A team of architectural students from the University of Wisconsin–Milwaukee (UWM) won the top prize in the design competition at the 93rd Annual Meeting of the Association of Collegiate Schools of Architecture (ACSA), held last weekend in Chicago. The team's "ExoSkeleton" structures, to be placed throughout Millennium Park and the Daley Bicentennial Plaza, are made of steel Hollow Structural Sections (HSS). They were designed to connect and unify the park and plaza and to encourage tourist and visitor traffic, while responding to the Frank Gehry-designed Music Pavilion and bridge.

Judging the competition were Guy Nordenson, a structural engineer and designer, whose firm designed the 2,000-ft.-tall World Trade Center Tower One, which will become the Freedom Tower in New York City, and Reed A. Kroloff, Dean of Tulane University's School of Architecture and former Editor-in-Chief of Architecture Magazine. At an awards luncheon, the judges praised the winning design as being so "thorough and sophisticated it appeared to have been done by professional architects."

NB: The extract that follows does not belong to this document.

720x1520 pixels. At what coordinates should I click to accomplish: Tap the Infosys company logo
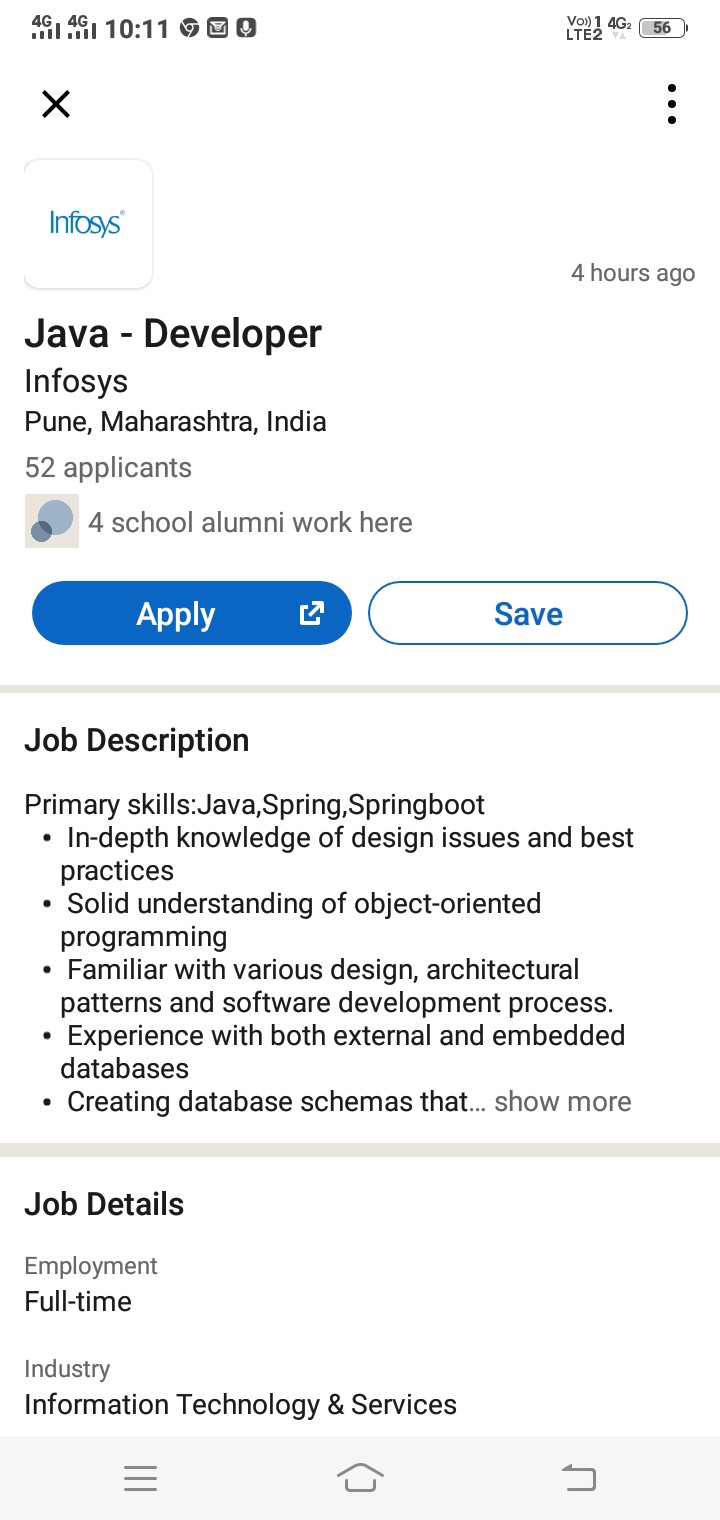(88, 224)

The winning design provides a pedestrian connection between the park and plaza using permanent lantern-like HSS structures to host a series of different and ever-changing functions. The judges complimented the team on its exceptional and sophisticated drawings and on the elegance and simplicity of its design. Nordenson said the group's use of square and rectangular HSS tubing took advantage of the "crispness of the tubes" to create the unique ExoSkeletons. Kroloff praised the students for taking advantage of the design flexibility and light weight of HSS tubing in their concepts and of the inventive ways in which they had bolted and welded the tubes together.

The competition was limited to 12 teams and drew schools from as far away as Virginia, Kansas, Alabama, Minnesota, and Montreal. Members of the winning team were: Brian Domini, Thomas Schmitt and Christophe Ludwig.

In addition to the winning team, which received a $2,000 first place prize, three other teams were recognized for outstanding designs. They include: a team from the University of Montreal, which won second place and a $500 award for its "Structural Crystallization." The design featured fluid combinations of round, square and rectangular HSS that appear to replicate and transform into an indoor/outdoor cafe and chess pavilion. The team members were Darrel Renold and Maxine Moreau. Teams from the University of Minnesota and Virginia Tech received honorable mention awards.